何とか上体を起こすと、アインは真正面で俺を見下ろしていた。
「貴様の力は、まだ目覚めたばかりにすぎない。どれだけ強大な破壊力を持とうと、触れられねば無と同じだ」
この男は、これでも本気を出していないのが分かる。正直、ここまでとは思っていなかった……実力差がありすぎる。
俺は力を振り絞って、起き上がる。先ほどからの連戦で積み重なった疲労が、能力の反動が、ここに来てかなり重荷になってきた。いや、全開だったとしても、相手が何枚も上手だったのは変わらないだろう。

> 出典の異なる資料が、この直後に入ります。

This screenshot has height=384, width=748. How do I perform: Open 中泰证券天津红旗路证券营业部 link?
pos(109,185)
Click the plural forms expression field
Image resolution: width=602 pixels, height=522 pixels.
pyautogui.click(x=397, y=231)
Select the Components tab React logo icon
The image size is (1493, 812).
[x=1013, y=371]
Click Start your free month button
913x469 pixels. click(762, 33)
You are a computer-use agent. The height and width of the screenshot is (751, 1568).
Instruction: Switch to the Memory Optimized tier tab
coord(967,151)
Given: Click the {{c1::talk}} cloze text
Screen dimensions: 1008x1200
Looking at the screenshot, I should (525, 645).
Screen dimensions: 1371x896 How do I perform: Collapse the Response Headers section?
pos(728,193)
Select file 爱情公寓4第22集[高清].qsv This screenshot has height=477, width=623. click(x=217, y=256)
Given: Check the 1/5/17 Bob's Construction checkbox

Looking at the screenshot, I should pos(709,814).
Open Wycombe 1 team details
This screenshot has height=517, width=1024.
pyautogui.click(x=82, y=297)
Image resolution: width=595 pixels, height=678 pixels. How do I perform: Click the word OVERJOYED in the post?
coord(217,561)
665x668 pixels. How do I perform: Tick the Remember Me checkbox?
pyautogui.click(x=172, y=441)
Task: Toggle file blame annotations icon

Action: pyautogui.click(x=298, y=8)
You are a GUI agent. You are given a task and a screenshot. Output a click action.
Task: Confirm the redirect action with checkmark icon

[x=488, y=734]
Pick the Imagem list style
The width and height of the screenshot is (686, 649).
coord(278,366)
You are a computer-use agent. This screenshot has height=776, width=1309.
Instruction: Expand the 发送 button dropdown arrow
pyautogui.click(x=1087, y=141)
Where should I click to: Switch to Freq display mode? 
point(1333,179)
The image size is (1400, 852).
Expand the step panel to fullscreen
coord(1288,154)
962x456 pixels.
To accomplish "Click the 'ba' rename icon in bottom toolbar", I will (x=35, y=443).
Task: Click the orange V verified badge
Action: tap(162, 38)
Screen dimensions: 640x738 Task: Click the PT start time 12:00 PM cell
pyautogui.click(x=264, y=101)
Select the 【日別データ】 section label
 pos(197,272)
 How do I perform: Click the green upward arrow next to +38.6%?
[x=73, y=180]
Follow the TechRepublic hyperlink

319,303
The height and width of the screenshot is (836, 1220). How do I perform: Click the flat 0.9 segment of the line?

「だからって、引き下がれるほど……俺は物分かりが良くないんだよ……!」
こいつを止めなければ、次は何が起こるか分からない。食い止めなければ……みんなに申し訳が立たない。
「……フィーネ、悪い。君は逃げろ」
「気にすることはない。それに、逃げることは交戦するよりも状況を悪くすると判断した」
彼女の言う通り、逃げるのは不可能に近かった。周囲を取り囲む獣は、アインの指示ひとつで俺たちに襲い掛かるだろうし、何よりいくら距離を離した所で、この男相手では意味が無い。
俺は、小さくフィーネに頭を下げた。こんなことに巻き込んでしまって……本当に、申し訳が立たない。
「芽吹き始めたばかりの芽を摘むほど愚かな行いはないが……そうだな。ならば、もう少しだけ相手をしてやろう」
アインはその言葉と共に、背中に手を伸ばす。そして、そこに携えてあった、漆黒の槍を手にとった。
「この槍の銘は〈禍神〉と言う。この身には過ぎた名だがな。……今の己がどれだけ未熟であるかを、学ばせてやろう」
「く……!」
転移能力に、リーチの長い槍……敵にするには厄介すぎる組み合わせだ。素手でも圧倒的な差だったってのに。
アインが静かに槍を構える。俺は奴の動きを見定めるために、全ての感覚を総動員した。そのまま、長い時間が流れていく。張り詰めているせいでそう感じるだけかもしれないが、凄まじく長い時間……。
「………………?」
次第に、俺の緊張が、違和感にすり替わっていった。何だ……どうして、動かない? こいつの実力で、そこまで慎重になる必要は……。
――そう思っていた矢先、アインは急に振り返ると、中空に向かって槍を突き出した。